> [Try it]: From the first line of the records below through the line containing "Task: Pick the Plain croissant item", copy everything exactly and nothing more.

> [Input data]:
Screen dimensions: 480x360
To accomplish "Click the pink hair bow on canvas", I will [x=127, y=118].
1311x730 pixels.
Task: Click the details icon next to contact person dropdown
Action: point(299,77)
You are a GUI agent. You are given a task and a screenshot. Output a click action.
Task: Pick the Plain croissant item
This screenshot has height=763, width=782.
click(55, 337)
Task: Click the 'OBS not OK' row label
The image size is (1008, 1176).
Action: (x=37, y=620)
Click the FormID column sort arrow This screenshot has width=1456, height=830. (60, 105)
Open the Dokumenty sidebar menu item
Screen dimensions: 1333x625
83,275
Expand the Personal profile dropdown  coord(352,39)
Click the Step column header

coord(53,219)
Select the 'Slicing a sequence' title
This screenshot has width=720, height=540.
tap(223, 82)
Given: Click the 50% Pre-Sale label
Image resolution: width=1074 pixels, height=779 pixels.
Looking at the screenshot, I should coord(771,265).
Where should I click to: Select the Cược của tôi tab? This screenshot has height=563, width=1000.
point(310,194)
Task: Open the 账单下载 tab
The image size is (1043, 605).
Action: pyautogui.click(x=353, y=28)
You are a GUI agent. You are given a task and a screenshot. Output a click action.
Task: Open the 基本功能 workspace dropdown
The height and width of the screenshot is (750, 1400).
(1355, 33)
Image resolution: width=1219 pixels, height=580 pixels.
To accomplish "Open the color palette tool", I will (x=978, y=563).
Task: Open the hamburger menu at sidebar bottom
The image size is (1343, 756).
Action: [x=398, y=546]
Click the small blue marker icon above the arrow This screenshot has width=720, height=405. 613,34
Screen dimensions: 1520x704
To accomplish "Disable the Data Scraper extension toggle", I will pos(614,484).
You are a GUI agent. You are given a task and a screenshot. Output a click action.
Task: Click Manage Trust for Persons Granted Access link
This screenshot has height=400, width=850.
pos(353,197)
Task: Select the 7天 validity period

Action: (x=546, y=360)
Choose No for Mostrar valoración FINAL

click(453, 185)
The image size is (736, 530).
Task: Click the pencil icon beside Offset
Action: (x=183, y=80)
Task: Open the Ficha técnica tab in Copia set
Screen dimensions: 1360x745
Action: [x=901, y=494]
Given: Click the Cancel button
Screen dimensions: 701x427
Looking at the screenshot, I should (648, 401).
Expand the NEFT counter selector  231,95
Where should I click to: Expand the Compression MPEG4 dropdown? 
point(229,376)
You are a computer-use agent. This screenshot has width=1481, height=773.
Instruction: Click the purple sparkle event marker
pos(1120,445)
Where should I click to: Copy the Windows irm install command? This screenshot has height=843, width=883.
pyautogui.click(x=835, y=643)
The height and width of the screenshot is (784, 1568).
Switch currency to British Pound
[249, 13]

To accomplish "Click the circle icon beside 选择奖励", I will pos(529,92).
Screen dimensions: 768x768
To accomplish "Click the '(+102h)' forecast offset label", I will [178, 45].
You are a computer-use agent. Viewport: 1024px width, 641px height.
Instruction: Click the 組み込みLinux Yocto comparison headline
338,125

> [Task solution]:
Screen dimensions: 480x360
To accomplish "Click the pink hair bow on canvas", I will [x=127, y=118].
1311x730 pixels.
Task: Click the details icon next to contact person dropdown
Action: point(299,77)
You are a GUI agent. You are given a task and a screenshot. Output a click action.
Task: Pick the Plain croissant item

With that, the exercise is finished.